Task description: Word for word, return every record that follows.
==== Excerpted data ====
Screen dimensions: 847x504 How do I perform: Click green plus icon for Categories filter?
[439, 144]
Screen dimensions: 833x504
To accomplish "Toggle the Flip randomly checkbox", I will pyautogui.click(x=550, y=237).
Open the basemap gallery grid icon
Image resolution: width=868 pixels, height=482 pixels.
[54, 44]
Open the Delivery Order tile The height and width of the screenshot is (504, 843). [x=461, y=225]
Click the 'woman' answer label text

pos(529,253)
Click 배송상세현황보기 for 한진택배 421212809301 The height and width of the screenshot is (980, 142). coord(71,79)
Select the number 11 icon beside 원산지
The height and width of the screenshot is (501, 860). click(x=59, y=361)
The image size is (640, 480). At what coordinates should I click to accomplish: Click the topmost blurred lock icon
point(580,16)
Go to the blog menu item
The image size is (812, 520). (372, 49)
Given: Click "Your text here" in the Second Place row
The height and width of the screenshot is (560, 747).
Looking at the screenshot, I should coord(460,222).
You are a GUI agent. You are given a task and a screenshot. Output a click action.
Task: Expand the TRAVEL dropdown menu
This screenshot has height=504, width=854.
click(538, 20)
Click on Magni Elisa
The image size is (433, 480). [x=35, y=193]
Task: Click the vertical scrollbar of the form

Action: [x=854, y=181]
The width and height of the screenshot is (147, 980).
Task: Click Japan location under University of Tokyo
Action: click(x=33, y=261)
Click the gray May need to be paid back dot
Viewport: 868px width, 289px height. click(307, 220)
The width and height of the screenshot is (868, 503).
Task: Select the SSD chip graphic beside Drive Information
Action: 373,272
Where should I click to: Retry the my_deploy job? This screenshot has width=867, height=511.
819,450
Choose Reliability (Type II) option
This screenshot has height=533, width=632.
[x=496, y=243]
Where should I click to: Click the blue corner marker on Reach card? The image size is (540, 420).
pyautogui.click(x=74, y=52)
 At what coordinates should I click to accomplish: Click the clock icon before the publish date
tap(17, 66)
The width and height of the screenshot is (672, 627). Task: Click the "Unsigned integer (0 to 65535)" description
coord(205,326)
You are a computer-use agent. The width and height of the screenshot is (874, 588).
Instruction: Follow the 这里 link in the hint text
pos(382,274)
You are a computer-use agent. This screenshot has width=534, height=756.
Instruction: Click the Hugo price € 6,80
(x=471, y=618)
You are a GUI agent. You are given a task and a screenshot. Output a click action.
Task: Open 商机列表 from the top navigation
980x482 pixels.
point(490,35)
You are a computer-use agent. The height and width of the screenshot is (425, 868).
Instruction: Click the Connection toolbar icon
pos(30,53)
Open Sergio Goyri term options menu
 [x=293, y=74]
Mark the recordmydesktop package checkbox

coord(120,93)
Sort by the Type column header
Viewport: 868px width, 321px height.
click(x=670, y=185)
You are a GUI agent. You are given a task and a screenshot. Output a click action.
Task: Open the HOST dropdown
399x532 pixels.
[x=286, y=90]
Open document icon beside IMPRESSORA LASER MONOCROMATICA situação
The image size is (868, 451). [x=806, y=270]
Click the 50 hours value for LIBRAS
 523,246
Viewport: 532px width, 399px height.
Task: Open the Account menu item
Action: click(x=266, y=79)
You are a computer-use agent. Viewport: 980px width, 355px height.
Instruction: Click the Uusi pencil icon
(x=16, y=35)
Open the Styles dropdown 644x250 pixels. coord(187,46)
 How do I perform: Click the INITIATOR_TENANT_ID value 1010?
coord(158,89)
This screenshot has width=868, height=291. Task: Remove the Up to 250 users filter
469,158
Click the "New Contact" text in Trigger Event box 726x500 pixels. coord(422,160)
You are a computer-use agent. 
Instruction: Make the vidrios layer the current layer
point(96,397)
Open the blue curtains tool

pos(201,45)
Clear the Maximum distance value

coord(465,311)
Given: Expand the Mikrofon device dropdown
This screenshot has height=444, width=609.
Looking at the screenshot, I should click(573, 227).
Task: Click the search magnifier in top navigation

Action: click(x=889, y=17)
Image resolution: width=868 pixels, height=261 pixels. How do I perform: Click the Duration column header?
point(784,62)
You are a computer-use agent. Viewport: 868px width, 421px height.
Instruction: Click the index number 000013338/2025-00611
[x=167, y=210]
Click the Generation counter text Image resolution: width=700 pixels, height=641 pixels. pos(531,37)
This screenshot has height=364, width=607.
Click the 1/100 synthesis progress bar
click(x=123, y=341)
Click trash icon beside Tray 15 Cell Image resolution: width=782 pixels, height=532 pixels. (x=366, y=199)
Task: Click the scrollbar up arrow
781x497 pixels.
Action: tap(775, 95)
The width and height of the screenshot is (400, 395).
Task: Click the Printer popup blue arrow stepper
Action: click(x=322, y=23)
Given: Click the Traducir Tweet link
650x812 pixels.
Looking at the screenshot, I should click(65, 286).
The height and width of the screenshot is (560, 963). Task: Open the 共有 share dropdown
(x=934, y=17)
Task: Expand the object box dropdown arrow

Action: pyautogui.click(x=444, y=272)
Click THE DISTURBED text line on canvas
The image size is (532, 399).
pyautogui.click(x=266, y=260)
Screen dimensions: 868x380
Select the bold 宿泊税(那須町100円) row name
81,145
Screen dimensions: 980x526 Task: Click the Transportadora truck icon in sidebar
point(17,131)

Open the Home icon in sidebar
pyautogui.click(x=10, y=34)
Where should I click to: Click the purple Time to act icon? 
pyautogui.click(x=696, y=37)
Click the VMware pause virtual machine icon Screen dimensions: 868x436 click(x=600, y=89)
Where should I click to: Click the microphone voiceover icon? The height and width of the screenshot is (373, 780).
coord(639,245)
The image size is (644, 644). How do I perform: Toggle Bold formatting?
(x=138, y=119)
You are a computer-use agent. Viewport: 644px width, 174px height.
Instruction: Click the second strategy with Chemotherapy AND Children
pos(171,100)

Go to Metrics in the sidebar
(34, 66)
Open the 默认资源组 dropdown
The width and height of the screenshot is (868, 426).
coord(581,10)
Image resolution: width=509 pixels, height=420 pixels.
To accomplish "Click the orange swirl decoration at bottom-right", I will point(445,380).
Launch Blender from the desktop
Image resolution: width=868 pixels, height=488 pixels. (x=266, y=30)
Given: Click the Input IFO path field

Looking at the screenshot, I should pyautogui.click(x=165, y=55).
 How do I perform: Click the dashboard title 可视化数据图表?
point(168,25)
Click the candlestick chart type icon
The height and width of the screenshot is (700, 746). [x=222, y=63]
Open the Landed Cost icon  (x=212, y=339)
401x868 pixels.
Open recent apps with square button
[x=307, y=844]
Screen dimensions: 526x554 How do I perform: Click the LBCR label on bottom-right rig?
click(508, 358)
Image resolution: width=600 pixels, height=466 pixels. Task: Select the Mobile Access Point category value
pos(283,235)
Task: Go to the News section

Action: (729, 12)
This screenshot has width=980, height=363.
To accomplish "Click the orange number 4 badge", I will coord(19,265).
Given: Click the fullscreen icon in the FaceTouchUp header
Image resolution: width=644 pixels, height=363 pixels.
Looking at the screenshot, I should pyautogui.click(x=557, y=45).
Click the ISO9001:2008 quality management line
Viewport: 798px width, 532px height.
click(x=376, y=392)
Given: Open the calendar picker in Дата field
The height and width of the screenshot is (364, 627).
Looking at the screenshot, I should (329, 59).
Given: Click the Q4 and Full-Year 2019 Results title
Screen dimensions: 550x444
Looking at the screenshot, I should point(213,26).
====
Result of this task:
Screen dimensions: 847x504 How do I perform: Click green plus icon for Categories filter?
[439, 144]
Screen dimensions: 833x504
To accomplish "Toggle the Flip randomly checkbox", I will pyautogui.click(x=550, y=237).
Open the basemap gallery grid icon
Image resolution: width=868 pixels, height=482 pixels.
[54, 44]
Open the Delivery Order tile The height and width of the screenshot is (504, 843). [x=461, y=225]
Click the 'woman' answer label text

pos(529,253)
Click 배송상세현황보기 for 한진택배 421212809301 The height and width of the screenshot is (980, 142). coord(71,79)
Select the number 11 icon beside 원산지
The height and width of the screenshot is (501, 860). click(x=59, y=361)
The image size is (640, 480). At what coordinates should I click to accomplish: Click the topmost blurred lock icon
point(580,16)
Go to the blog menu item
The image size is (812, 520). (372, 49)
Given: Click "Your text here" in the Second Place row
The height and width of the screenshot is (560, 747).
Looking at the screenshot, I should coord(460,222).
You are a GUI agent. You are given a task and a screenshot. Output a click action.
Task: Expand the TRAVEL dropdown menu
This screenshot has height=504, width=854.
click(538, 20)
Click on Magni Elisa
The image size is (433, 480). [x=35, y=193]
Task: Click the vertical scrollbar of the form

Action: [x=854, y=181]
The width and height of the screenshot is (147, 980).
Task: Click Japan location under University of Tokyo
Action: click(x=33, y=261)
Click the gray May need to be paid back dot
Viewport: 868px width, 289px height. click(307, 220)
The width and height of the screenshot is (868, 503).
Task: Select the SSD chip graphic beside Drive Information
Action: 373,272
Where should I click to: Retry the my_deploy job? This screenshot has width=867, height=511.
819,450
Choose Reliability (Type II) option
This screenshot has height=533, width=632.
[x=496, y=243]
Where should I click to: Click the blue corner marker on Reach card? The image size is (540, 420).
pyautogui.click(x=74, y=52)
 At what coordinates should I click to accomplish: Click the clock icon before the publish date
tap(17, 66)
The width and height of the screenshot is (672, 627). Task: Click the "Unsigned integer (0 to 65535)" description
coord(205,326)
You are a computer-use agent. The width and height of the screenshot is (874, 588).
Instruction: Follow the 这里 link in the hint text
pos(382,274)
You are a computer-use agent. This screenshot has width=534, height=756.
Instruction: Click the Hugo price € 6,80
(x=471, y=618)
You are a GUI agent. You are given a task and a screenshot. Output a click action.
Task: Open 商机列表 from the top navigation
980x482 pixels.
point(490,35)
You are a computer-use agent. The height and width of the screenshot is (425, 868).
Instruction: Click the Connection toolbar icon
pos(30,53)
Open Sergio Goyri term options menu
 [x=293, y=74]
Mark the recordmydesktop package checkbox

coord(120,93)
Sort by the Type column header
Viewport: 868px width, 321px height.
click(x=670, y=185)
You are a GUI agent. You are given a task and a screenshot. Output a click action.
Task: Open the HOST dropdown
399x532 pixels.
[x=286, y=90]
Open document icon beside IMPRESSORA LASER MONOCROMATICA situação
The image size is (868, 451). [x=806, y=270]
Click the 50 hours value for LIBRAS
 523,246
Viewport: 532px width, 399px height.
Task: Open the Account menu item
Action: click(x=266, y=79)
You are a computer-use agent. Viewport: 980px width, 355px height.
Instruction: Click the Uusi pencil icon
(x=16, y=35)
Open the Styles dropdown 644x250 pixels. coord(187,46)
 How do I perform: Click the INITIATOR_TENANT_ID value 1010?
coord(158,89)
This screenshot has width=868, height=291. Task: Remove the Up to 250 users filter
469,158
Click the "New Contact" text in Trigger Event box 726x500 pixels. coord(422,160)
You are a computer-use agent. 
Instruction: Make the vidrios layer the current layer
point(96,397)
Open the blue curtains tool

pos(201,45)
Clear the Maximum distance value

coord(465,311)
Given: Expand the Mikrofon device dropdown
This screenshot has height=444, width=609.
Looking at the screenshot, I should click(573, 227).
Task: Click the search magnifier in top navigation

Action: click(x=889, y=17)
Image resolution: width=868 pixels, height=261 pixels. How do I perform: Click the Duration column header?
point(784,62)
You are a computer-use agent. Viewport: 868px width, 421px height.
Instruction: Click the index number 000013338/2025-00611
[x=167, y=210]
Click the Generation counter text Image resolution: width=700 pixels, height=641 pixels. pos(531,37)
This screenshot has height=364, width=607.
Click the 1/100 synthesis progress bar
click(x=123, y=341)
Click trash icon beside Tray 15 Cell Image resolution: width=782 pixels, height=532 pixels. (x=366, y=199)
Task: Click the scrollbar up arrow
781x497 pixels.
Action: tap(775, 95)
The width and height of the screenshot is (400, 395).
Task: Click the Printer popup blue arrow stepper
Action: click(x=322, y=23)
Given: Click the Traducir Tweet link
650x812 pixels.
Looking at the screenshot, I should click(65, 286).
The height and width of the screenshot is (560, 963). Task: Open the 共有 share dropdown
(x=934, y=17)
Task: Expand the object box dropdown arrow

Action: pyautogui.click(x=444, y=272)
Click THE DISTURBED text line on canvas
The image size is (532, 399).
pyautogui.click(x=266, y=260)
Screen dimensions: 868x380
Select the bold 宿泊税(那須町100円) row name
81,145
Screen dimensions: 980x526 Task: Click the Transportadora truck icon in sidebar
point(17,131)

Open the Home icon in sidebar
pyautogui.click(x=10, y=34)
Where should I click to: Click the purple Time to act icon? 
pyautogui.click(x=696, y=37)
Click the VMware pause virtual machine icon Screen dimensions: 868x436 click(x=600, y=89)
Where should I click to: Click the microphone voiceover icon? The height and width of the screenshot is (373, 780).
coord(639,245)
The image size is (644, 644). How do I perform: Toggle Bold formatting?
(x=138, y=119)
You are a computer-use agent. Viewport: 644px width, 174px height.
Instruction: Click the second strategy with Chemotherapy AND Children
pos(171,100)

Go to Metrics in the sidebar
(34, 66)
Open the 默认资源组 dropdown
The width and height of the screenshot is (868, 426).
coord(581,10)
Image resolution: width=509 pixels, height=420 pixels.
To accomplish "Click the orange swirl decoration at bottom-right", I will point(445,380).
Launch Blender from the desktop
Image resolution: width=868 pixels, height=488 pixels. (x=266, y=30)
Given: Click the Input IFO path field

Looking at the screenshot, I should pyautogui.click(x=165, y=55).
 How do I perform: Click the dashboard title 可视化数据图表?
point(168,25)
Click the candlestick chart type icon
The height and width of the screenshot is (700, 746). [x=222, y=63]
Open the Landed Cost icon  (x=212, y=339)
401x868 pixels.
Open recent apps with square button
[x=307, y=844]
Screen dimensions: 526x554 How do I perform: Click the LBCR label on bottom-right rig?
click(508, 358)
Image resolution: width=600 pixels, height=466 pixels. Task: Select the Mobile Access Point category value
pos(283,235)
Task: Go to the News section

Action: (729, 12)
This screenshot has width=980, height=363.
To accomplish "Click the orange number 4 badge", I will coord(19,265).
Given: Click the fullscreen icon in the FaceTouchUp header
Image resolution: width=644 pixels, height=363 pixels.
Looking at the screenshot, I should pyautogui.click(x=557, y=45).
Click the ISO9001:2008 quality management line
Viewport: 798px width, 532px height.
click(x=376, y=392)
Given: Open the calendar picker in Дата field
The height and width of the screenshot is (364, 627).
Looking at the screenshot, I should (329, 59).
Given: Click the Q4 and Full-Year 2019 Results title
Screen dimensions: 550x444
Looking at the screenshot, I should point(213,26).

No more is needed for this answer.